Copy out these records line for line, with nothing changed.

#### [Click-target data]
__________

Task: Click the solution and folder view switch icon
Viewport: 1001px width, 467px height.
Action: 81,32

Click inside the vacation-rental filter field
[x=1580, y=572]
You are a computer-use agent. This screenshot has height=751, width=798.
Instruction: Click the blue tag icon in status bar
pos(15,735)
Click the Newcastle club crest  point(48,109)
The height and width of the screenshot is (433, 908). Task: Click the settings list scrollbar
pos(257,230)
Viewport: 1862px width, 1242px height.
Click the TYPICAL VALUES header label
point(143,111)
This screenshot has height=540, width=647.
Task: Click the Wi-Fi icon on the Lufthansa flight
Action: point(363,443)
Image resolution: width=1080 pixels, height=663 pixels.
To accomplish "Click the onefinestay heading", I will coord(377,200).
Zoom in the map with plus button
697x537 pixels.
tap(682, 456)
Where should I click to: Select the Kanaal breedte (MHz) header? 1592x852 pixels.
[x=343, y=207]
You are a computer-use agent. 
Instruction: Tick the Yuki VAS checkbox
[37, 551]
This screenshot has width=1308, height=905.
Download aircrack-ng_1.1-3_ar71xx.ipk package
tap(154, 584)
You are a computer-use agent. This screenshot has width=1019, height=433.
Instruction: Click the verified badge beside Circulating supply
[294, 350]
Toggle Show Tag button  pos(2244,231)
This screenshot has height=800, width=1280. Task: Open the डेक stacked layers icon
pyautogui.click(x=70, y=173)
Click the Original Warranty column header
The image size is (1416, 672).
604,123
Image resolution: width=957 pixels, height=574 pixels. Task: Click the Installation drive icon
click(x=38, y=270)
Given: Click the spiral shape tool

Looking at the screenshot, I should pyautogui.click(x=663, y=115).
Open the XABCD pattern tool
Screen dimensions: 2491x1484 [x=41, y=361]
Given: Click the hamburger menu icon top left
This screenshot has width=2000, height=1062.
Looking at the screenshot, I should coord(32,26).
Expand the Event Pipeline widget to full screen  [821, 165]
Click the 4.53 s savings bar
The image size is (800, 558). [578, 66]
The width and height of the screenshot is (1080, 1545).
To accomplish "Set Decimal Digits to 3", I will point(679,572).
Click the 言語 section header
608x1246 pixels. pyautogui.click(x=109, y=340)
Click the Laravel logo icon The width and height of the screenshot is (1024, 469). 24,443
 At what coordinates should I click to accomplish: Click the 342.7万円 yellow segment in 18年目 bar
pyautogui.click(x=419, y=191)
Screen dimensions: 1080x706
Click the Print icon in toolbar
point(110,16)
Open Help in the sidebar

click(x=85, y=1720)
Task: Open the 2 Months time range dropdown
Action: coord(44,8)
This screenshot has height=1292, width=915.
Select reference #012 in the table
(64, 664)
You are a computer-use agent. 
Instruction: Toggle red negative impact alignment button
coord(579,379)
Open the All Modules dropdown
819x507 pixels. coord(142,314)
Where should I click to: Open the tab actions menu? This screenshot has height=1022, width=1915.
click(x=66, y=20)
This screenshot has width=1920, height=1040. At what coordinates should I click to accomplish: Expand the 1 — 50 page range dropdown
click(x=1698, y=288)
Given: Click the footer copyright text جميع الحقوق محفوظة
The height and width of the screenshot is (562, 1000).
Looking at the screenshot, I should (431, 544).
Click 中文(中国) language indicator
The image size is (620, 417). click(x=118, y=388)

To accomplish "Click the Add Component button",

__________

#### [SOLUTION FOR THIS TASK]
Task: Click the solution and folder view switch icon
Viewport: 1001px width, 467px height.
Action: 81,32

Click inside the vacation-rental filter field
[x=1580, y=572]
You are a computer-use agent. This screenshot has height=751, width=798.
Instruction: Click the blue tag icon in status bar
pos(15,735)
Click the Newcastle club crest  point(48,109)
The height and width of the screenshot is (433, 908). Task: Click the settings list scrollbar
pos(257,230)
Viewport: 1862px width, 1242px height.
Click the TYPICAL VALUES header label
point(143,111)
This screenshot has height=540, width=647.
Task: Click the Wi-Fi icon on the Lufthansa flight
Action: point(363,443)
Image resolution: width=1080 pixels, height=663 pixels.
To accomplish "Click the onefinestay heading", I will coord(377,200).
Zoom in the map with plus button
697x537 pixels.
tap(682, 456)
Where should I click to: Select the Kanaal breedte (MHz) header? 1592x852 pixels.
[x=343, y=207]
You are a computer-use agent. 
Instruction: Tick the Yuki VAS checkbox
[37, 551]
This screenshot has width=1308, height=905.
Download aircrack-ng_1.1-3_ar71xx.ipk package
tap(154, 584)
You are a computer-use agent. This screenshot has width=1019, height=433.
Instruction: Click the verified badge beside Circulating supply
[294, 350]
Toggle Show Tag button  pos(2244,231)
This screenshot has height=800, width=1280. Task: Open the डेक stacked layers icon
pyautogui.click(x=70, y=173)
Click the Original Warranty column header
The image size is (1416, 672).
604,123
Image resolution: width=957 pixels, height=574 pixels. Task: Click the Installation drive icon
click(x=38, y=270)
Given: Click the spiral shape tool

Looking at the screenshot, I should pyautogui.click(x=663, y=115).
Open the XABCD pattern tool
Screen dimensions: 2491x1484 [x=41, y=361]
Given: Click the hamburger menu icon top left
This screenshot has width=2000, height=1062.
Looking at the screenshot, I should coord(32,26).
Expand the Event Pipeline widget to full screen  [821, 165]
Click the 4.53 s savings bar
The image size is (800, 558). [578, 66]
The width and height of the screenshot is (1080, 1545).
To accomplish "Set Decimal Digits to 3", I will point(679,572).
Click the 言語 section header
608x1246 pixels. pyautogui.click(x=109, y=340)
Click the Laravel logo icon The width and height of the screenshot is (1024, 469). 24,443
 At what coordinates should I click to accomplish: Click the 342.7万円 yellow segment in 18年目 bar
pyautogui.click(x=419, y=191)
Screen dimensions: 1080x706
Click the Print icon in toolbar
point(110,16)
Open Help in the sidebar

click(x=85, y=1720)
Task: Open the 2 Months time range dropdown
Action: coord(44,8)
This screenshot has height=1292, width=915.
Select reference #012 in the table
(64, 664)
You are a computer-use agent. 
Instruction: Toggle red negative impact alignment button
coord(579,379)
Open the All Modules dropdown
819x507 pixels. coord(142,314)
Where should I click to: Open the tab actions menu? This screenshot has height=1022, width=1915.
click(x=66, y=20)
This screenshot has width=1920, height=1040. At what coordinates should I click to accomplish: Expand the 1 — 50 page range dropdown
click(x=1698, y=288)
Given: Click the footer copyright text جميع الحقوق محفوظة
The height and width of the screenshot is (562, 1000).
Looking at the screenshot, I should (431, 544).
Click 中文(中国) language indicator
The image size is (620, 417). click(x=118, y=388)

To accomplish "Click the Add Component button",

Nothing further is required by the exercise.